[Records contained in a dataset]

↓↓↓

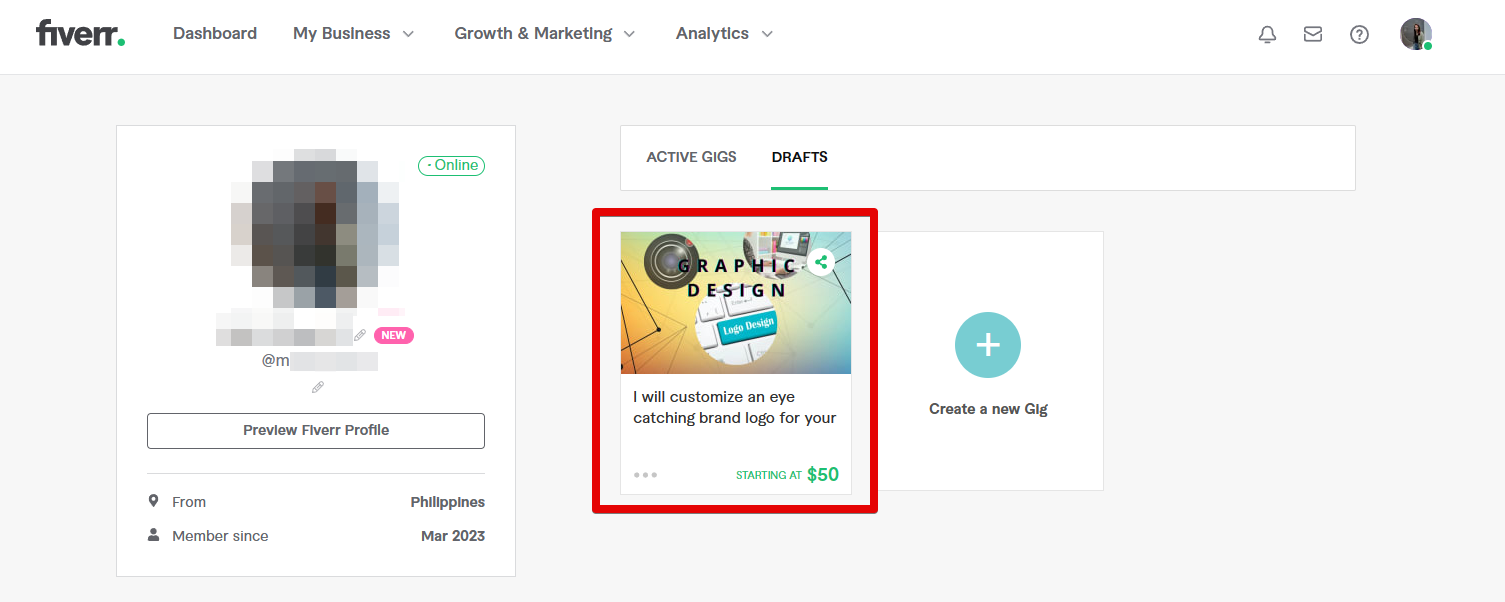Open the help question mark icon
This screenshot has height=602, width=1505.
tap(1359, 34)
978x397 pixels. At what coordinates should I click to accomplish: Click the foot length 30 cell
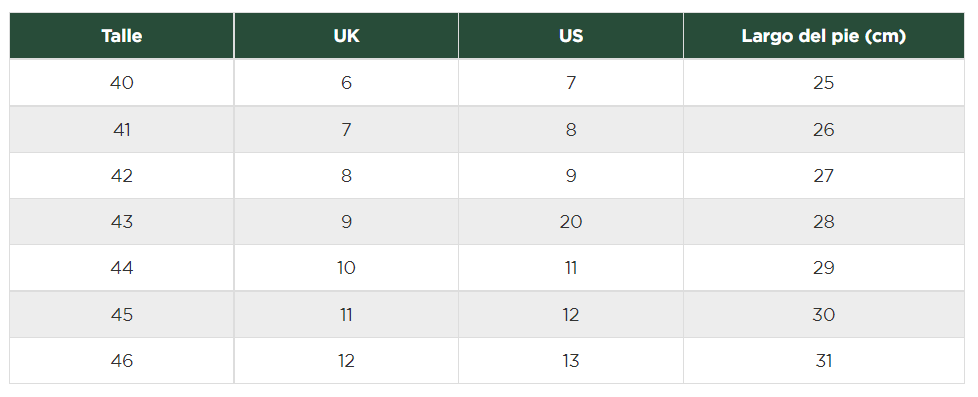coord(824,315)
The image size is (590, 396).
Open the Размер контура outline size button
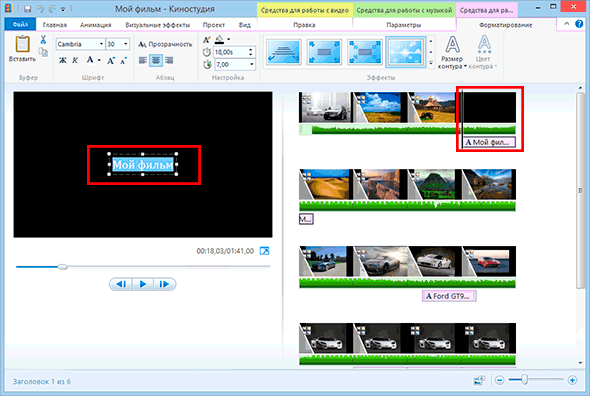[x=452, y=52]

↑↑↑

**Problem statement**
In the records above, the lines from the one containing "The image size is (590, 396)." through the last line are to be written out exactly, both ends included and pictures omitted.

**Output for this exercise**
The image size is (590, 396).
Open the Размер контура outline size button
[x=452, y=52]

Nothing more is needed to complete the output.